Tant de langues, si peu de temps

Il y a plus de 3.000 langues menacées dans le monde, dont beaucoup pourraient disparaître d'ici 2100, voire avant. Alors qu'il est dans l'ordre des choses pour les langues d'apparaître et passer avec le temps, nous vivons actuellement une période de déclin abrupt de la diversité linguistique. Les études récentes indiquent qu'une langue meurt tous les 3,5 mois, ce qui signifie que plusieurs fois par an, l'ultime locuteur ou locutrice d'une langue s'éteint, et qu'il n'y en a pas de nouveaux pour prendre le relais. Une fois qu'une langue a disparu, il est très difficile de la faire revenir, même si ce n'est pas impossible. La reconstruction et renaissance d'une langue peut être réalisée par l'accès à des matériaux de patrimoine et à des ressources enregistrées.

Pourquoi les langues meurent-elles ? Le transfert linguistique et la mort des langues sont des processus complexes qui se déroulent différemment en fonction de l'histoire, de la géographie et de la socio-économie d'un lieu. Pour chaque langue et ses dialectes, ça se passe un peu différemment, mais beaucoup de facteurs déterminants se ressemblent.

Les périls pour les langues sont liés à la perte de l'identité ancestrale, résultant des effets à long terme de la colonisation, de l'oppression systématique et de l'assimilation culturelle par les groupes dominants. La survie des langue est donc aussi la survie culturelle et la transmission d'une génération à la suivante. Mais il peut être difficile de surmonter le lourd tribut du joug colonial, la dépossession des terres et modes de vie traditionnels, et d'autres facteurs comme les épidémies et les guerres. Ce qui contribue aussi à l'érosion des langues à travers le temps, ce sont les effets ricochet des politiques racistes et discriminatoires qui visent à éradiquer la diversité culturelle et linguistique au profit d'une identité nationale unifiée sous une langue ou un petit nombre de langues.

Les langues devant l'opinion

Nous vivons une époque cruciale pour la préservation des langues. Avec une action de terrain intensive, un soutien et un financement publics pour l'apprentissage des langues et des programmes d'immersion, une visibilité dans les médias, et une reconnaissance de statut par les gouvernements locaux et fédéraux, les langues en péril peuvent avoir une chance de renverser leur déclin et d'être stabilisées.
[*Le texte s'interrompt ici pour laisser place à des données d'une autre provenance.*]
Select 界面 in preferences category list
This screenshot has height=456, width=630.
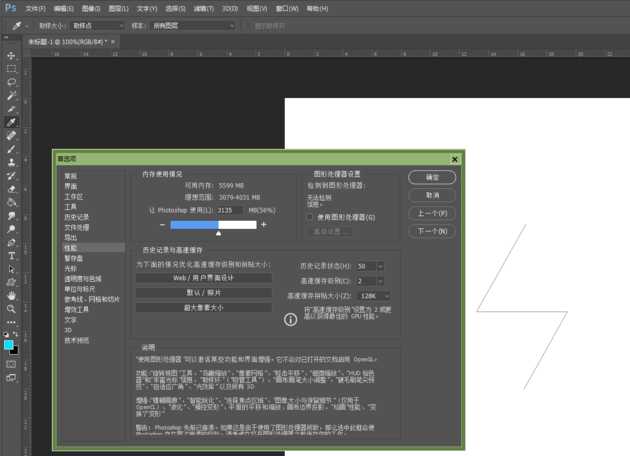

Soutenir les langues en péril implique de transformer les manières dont sont perçus leurs locuteurs dans leurs communautés, la représentation des langues dans les médias locaux et nationaux, et le traitement de la question par les gouvernements.

Les langues sont un droit fondamental et la clé de voûte de la diversité d'identité culturelle de l'humanité. Parler une langue dominante ne veut pas dire que les communautés doivent renoncer au droit de conserver et développer leur langue ancestrale. Mais pour certaines langues dont les derniers locuteurs la parlant couramment ne sont plus de ce monde, une documentation adéquate est la clé de la revitalisation.
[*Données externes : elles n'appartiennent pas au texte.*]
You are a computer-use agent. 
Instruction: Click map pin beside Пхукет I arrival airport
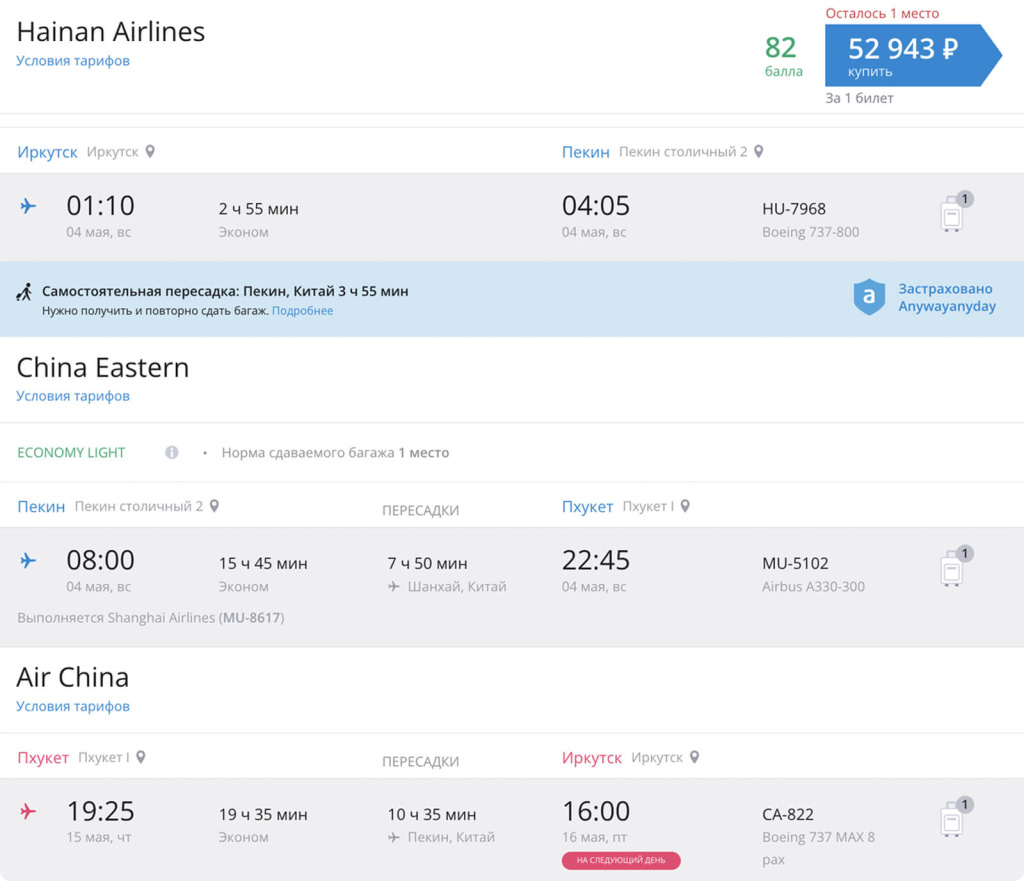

Dans le cas de la langue tehuelche, les enregistrements de Mme Manchado ouvrent désormais une fenêtre sur le passé, mais établissent aussi un cadre pour la future renaissance de la langue tehuelche chez son peuple. Pendant une des dernières soirées que l'anthropologue Javier Domingo a passées à travailler avec elle, Mme Manchado a dit, “Aio t nash ‘a’ieshm ten kot ‘awkko” – peut-être que demain quelqu'un parlera en tehuelche.